L'Afrique du Sud rend hommage à Nelson Mandela, un an après sa mort

Les Sud-Africains célèbrent ce vendredi le premier anniversaire de la mort de Nelson Mandela.
07 août 2015, 14:31
/ Màj. le 20 oct. 2015 à 10:39
A mural of former South African President Nelson Mandela is painted on the wall of a building during his first dead anniversary in Cape Town, South Africa, Friday, Dec. 5, 2014. Mandela died on Dec. 5 last year at the age of 95 after a long illness. (AP Photo/Schalk van Zuydam)

L'Afrique du Sud a communié vendredi dans le souvenir de l'ancien président Nelson Mandela décédé il y a exactement un an. Prières, incantations aux ancêtres et discours se sont succédé lors d'une longue journée d'hommage.

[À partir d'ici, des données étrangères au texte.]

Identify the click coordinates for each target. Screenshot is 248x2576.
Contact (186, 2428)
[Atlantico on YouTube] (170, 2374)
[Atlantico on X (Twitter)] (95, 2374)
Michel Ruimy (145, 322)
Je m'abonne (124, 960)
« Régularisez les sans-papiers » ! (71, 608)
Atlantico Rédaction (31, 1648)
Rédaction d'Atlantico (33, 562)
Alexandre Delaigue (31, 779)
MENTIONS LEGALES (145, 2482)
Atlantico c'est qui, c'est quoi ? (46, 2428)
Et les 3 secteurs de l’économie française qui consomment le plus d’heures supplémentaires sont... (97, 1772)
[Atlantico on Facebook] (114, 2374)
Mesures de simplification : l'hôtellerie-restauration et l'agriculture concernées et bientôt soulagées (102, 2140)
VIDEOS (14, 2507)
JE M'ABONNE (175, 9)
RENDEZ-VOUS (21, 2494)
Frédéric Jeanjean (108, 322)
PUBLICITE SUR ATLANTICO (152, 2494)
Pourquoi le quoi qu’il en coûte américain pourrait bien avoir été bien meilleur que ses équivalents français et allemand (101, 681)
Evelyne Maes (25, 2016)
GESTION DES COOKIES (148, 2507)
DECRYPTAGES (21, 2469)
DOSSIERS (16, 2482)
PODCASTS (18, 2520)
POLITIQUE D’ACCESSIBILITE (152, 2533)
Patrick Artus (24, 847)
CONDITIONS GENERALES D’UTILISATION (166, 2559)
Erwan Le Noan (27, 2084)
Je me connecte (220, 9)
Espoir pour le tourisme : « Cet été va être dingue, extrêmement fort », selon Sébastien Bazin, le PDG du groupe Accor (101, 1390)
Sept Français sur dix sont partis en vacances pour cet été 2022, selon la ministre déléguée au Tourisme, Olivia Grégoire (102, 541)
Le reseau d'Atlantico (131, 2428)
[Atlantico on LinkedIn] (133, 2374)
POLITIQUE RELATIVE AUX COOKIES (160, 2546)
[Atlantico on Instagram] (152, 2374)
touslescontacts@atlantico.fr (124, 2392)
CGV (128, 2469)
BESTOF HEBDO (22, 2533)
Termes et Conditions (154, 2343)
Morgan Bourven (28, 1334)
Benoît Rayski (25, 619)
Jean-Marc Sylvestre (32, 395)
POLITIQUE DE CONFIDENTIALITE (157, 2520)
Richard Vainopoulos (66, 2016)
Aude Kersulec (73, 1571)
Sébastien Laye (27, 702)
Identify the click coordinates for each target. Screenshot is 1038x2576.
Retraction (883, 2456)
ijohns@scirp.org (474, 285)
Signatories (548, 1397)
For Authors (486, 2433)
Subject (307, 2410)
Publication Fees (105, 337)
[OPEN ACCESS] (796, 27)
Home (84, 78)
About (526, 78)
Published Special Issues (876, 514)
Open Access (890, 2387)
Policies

Toute l'Afrique du Sud a observé trois minutes et sept secondes de bruit, pendant lesquelles les cloches des églises ont sonné, puis trois minutes de silence, symbolisant les 67 ans d'action politique de Mandela, dont 27 années incarcéré au bagne.

Brûlant des herbes dans la longue spirale d'une corne de koudou, un chef Khoïsan (bushman), Ron Martin, a élevé une incantation aux ancêtres de l'Afrique du Sud, privée depuis un an de sa figure tutélaire. Mandela est toujours révéré pour son oeuvre de réconciliation nationale après l'oppression et les atrocités commises sous le régime raciste d'apartheid de 1948 à 1994.

"Nous commençons, c'est notre commencement", a-t-il récité dans sa langue, pour convoquer la bénédiction des anciens, avant des prières chrétiennes, hindou, musulmane, juive et même rastafari, dans un oecuménisme rappelant la diversité des communautés d'Afrique du Sud.

Héritage récupéré

"La vie de nos ancêtres est le pilier de notre sagesse", a expliqué ensuite le chef Khoïsan aux journalistes. "Nous avons eu vingt ans de démocratie grâce à Mandela, mais avant l'avènement de la démocratie, nous n'étions pas autorisés à pratiquer notre religion. Tout sentiment de fierté était brimé sous l'apartheid, mais nous récupérons notre héritage aujourd'hui", a-t-il déclaré.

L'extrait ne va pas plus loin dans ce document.